En Bretagne, par exemple, l'ADN n'est pas CHRS et donc ne dispose pas de places d'hébergement. Les dispositifs de mise à l'abri sont saturés et nous nous heurtons fréquemment à des situations de personnes maintenues dans une emprise prostitutionnelle, alors qu'elles souhaitent s'en extraire, parce qu'elles n'ont pas accès au logement. Le logement est la première étape pour s'en sortir ; si on n'a pas les moyens de mettre les personnes à l'abri, on les maintient dans le système. Or, en Bretagne, nous n'avons pas cette possibilité-là. Si on avait ça, on pourrait extraire beaucoup plus de personnes !
Pour les dispositifs d'accueil de femmes victimes de violence, nous ne sommes pas une priorité au sens où la prostitution n'est pas reconnue comme une violence faite aux femmes. Alors, on fait avec les moyens de droit commun, on appelle le 115 ; parfois ça fonctionne mais pas toujours. Dans le Finistère, ils sont très à l'écoute et toutes les personnes sont mises à l'abri. En Ille-et-Vilaine, c'est plus compliqué. Ce sont aussi des choix politiques.
Aujourd'hui pour une bonne application de la loi, il nous manque des moyens. D'autant plus que cette loi, plus attractive pour les personnes en situation irrégulière, rentre en contradiction avec pas mal d'autres politiques notamment les politiques migratoires. Tout le monde n'a pas le même regard attentif ni la même lecture abolitionniste.
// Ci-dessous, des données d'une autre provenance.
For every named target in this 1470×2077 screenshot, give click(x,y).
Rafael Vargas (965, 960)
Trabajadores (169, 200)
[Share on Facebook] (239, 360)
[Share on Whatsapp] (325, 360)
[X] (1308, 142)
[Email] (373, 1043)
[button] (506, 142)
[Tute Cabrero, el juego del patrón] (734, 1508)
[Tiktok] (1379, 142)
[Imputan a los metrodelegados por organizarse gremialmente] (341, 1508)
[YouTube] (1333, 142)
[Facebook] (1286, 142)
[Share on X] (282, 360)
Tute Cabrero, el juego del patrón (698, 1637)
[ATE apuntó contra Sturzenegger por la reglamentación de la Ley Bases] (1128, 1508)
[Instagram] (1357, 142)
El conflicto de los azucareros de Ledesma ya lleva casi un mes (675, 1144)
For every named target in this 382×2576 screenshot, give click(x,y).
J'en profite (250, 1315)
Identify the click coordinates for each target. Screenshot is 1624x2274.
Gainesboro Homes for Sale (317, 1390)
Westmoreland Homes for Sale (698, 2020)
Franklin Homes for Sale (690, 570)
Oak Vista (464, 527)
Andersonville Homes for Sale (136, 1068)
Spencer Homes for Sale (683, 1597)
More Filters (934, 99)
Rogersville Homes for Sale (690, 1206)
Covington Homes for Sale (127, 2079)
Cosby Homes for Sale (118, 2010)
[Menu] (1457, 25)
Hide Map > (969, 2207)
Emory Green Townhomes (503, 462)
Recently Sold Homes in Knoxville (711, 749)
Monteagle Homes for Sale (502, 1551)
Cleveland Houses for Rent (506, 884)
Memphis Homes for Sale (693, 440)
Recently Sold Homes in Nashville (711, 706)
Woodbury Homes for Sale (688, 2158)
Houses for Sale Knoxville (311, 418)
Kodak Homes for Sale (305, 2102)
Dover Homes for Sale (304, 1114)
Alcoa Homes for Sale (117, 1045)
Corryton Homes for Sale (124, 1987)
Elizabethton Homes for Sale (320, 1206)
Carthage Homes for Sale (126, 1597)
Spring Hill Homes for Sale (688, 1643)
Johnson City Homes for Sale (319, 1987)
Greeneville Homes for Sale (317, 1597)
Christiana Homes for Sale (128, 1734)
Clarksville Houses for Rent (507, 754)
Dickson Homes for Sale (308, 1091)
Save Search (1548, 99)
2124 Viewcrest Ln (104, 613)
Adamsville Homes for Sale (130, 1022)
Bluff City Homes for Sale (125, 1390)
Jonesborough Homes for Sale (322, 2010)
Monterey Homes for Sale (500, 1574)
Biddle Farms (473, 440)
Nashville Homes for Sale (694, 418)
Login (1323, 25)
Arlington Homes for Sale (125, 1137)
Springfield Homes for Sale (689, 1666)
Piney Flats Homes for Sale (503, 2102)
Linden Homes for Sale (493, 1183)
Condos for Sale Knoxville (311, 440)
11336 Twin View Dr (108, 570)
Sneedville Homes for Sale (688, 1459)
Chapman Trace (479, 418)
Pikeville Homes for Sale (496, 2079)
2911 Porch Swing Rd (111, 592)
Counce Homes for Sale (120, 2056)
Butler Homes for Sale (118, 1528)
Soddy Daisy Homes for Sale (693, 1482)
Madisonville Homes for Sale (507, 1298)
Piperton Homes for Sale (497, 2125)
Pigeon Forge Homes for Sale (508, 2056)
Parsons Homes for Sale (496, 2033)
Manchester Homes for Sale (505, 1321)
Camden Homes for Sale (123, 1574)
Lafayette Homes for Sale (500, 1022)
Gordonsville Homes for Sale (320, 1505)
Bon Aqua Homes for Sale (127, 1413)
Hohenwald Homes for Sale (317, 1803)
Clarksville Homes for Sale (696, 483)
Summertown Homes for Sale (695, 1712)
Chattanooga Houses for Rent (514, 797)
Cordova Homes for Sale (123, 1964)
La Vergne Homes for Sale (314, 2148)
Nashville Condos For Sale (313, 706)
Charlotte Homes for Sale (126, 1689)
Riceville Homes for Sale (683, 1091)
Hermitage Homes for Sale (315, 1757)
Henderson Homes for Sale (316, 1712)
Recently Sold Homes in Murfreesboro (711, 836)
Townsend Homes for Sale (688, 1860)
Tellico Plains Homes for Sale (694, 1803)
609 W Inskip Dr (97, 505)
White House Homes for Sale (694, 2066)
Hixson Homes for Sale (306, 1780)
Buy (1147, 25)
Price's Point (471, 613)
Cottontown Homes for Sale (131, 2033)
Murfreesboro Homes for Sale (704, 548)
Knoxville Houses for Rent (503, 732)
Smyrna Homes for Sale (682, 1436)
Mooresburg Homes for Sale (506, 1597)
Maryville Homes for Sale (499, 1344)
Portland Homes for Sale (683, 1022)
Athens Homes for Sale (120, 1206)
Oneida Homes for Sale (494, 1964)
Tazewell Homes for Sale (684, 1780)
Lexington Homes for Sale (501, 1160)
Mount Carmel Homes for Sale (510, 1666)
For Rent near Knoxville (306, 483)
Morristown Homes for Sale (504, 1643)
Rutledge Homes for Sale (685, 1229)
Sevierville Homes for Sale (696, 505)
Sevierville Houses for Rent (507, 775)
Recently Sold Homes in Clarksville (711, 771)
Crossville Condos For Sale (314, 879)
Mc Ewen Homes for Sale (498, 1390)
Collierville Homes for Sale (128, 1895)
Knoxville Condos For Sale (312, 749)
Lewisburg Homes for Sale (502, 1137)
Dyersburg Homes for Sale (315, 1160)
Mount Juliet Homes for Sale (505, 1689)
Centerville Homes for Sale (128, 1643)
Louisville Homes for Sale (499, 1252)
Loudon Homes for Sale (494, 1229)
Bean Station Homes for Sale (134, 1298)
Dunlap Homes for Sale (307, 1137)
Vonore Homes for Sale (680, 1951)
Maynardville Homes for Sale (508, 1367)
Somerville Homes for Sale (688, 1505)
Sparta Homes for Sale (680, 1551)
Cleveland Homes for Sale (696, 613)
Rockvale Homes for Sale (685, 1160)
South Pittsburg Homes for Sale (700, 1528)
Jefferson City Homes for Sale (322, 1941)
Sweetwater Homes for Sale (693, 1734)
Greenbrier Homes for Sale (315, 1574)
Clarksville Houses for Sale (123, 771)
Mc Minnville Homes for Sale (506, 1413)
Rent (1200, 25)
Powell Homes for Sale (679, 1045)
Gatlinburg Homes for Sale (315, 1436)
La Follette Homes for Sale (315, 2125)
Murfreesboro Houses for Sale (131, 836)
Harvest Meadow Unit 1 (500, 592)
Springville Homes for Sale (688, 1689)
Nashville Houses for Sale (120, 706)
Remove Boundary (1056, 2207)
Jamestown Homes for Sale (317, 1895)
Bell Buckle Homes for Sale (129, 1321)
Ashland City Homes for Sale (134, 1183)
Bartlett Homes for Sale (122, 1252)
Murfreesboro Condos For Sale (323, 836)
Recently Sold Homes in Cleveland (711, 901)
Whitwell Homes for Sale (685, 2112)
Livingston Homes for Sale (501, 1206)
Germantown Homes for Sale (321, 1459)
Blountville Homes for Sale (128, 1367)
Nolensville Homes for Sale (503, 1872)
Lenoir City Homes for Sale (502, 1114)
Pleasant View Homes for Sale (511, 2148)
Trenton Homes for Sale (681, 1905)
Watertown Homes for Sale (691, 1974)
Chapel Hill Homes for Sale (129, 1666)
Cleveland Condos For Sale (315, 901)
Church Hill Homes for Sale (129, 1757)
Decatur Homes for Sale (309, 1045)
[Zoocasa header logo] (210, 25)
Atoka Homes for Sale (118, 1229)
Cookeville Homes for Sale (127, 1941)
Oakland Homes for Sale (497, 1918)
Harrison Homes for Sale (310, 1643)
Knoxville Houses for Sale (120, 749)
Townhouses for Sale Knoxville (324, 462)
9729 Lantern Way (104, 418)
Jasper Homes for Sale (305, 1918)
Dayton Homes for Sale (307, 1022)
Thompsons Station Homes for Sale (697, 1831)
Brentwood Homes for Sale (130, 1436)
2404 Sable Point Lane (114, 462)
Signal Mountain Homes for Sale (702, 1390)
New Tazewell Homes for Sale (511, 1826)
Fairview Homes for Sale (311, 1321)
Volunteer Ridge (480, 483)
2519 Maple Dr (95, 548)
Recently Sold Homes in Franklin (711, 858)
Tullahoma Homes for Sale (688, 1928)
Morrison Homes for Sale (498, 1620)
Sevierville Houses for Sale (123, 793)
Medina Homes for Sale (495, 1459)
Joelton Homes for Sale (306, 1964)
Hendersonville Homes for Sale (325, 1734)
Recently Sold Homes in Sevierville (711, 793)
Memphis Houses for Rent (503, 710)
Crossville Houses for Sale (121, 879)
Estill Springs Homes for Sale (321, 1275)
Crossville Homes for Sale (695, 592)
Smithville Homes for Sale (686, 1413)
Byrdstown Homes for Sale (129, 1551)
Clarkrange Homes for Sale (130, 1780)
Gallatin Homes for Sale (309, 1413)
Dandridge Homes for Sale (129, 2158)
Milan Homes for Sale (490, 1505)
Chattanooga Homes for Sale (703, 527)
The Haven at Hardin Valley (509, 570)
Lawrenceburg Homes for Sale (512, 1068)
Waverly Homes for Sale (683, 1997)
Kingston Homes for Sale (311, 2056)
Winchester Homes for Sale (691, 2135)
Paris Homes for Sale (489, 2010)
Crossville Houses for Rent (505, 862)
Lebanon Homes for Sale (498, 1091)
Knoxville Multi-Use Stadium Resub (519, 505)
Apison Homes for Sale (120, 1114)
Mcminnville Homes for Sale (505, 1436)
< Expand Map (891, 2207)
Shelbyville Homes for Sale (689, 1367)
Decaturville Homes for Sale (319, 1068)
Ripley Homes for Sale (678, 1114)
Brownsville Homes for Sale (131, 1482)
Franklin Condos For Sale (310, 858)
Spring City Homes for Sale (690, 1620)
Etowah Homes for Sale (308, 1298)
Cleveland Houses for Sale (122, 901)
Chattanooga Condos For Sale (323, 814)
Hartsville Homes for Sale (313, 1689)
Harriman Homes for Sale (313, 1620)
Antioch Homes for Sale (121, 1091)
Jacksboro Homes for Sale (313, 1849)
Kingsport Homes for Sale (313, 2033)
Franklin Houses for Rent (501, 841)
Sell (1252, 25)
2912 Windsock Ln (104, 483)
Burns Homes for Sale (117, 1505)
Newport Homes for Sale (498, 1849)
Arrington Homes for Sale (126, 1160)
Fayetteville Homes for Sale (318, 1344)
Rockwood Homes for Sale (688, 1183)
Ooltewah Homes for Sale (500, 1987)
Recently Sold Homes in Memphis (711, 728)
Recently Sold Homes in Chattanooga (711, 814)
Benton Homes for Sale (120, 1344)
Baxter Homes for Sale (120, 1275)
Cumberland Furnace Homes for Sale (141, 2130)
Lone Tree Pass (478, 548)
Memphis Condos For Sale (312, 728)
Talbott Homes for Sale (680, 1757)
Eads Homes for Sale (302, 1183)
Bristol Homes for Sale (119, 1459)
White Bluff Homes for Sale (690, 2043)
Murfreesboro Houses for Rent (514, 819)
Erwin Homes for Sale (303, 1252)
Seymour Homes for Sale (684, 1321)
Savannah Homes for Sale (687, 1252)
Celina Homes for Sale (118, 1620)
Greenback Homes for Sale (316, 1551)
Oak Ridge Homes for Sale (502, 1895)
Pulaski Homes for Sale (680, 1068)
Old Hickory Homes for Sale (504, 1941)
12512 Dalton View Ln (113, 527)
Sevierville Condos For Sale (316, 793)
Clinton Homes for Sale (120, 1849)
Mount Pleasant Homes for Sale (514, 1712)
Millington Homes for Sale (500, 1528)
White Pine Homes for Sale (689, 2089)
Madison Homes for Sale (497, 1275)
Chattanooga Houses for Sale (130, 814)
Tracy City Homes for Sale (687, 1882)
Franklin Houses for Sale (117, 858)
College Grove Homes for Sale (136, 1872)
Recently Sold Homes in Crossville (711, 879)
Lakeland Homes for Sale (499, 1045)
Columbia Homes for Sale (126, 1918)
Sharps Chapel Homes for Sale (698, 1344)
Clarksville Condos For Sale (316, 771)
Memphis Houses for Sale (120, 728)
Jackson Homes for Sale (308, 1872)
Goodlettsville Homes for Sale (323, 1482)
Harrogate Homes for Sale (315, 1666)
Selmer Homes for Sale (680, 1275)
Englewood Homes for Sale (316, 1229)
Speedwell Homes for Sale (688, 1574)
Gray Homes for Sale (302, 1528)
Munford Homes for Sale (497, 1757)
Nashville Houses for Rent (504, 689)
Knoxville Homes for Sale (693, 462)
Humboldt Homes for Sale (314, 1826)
Quel avenir pour l'ADN en Bretagne ?
Chaque année on remet en jeu la viabilité de nos financements. Mon premier objectif est de réunir les subventions nécessaires pour être à l'équilibre et maintenir les huit postes salariés de la région. Chaque année, je me dis : une année de plus ! Une année de plus pour nous, mais aussi pour les personnes qui ont besoin de nous. Depuis octobre 2020, nous en avons reçu plus de 500 !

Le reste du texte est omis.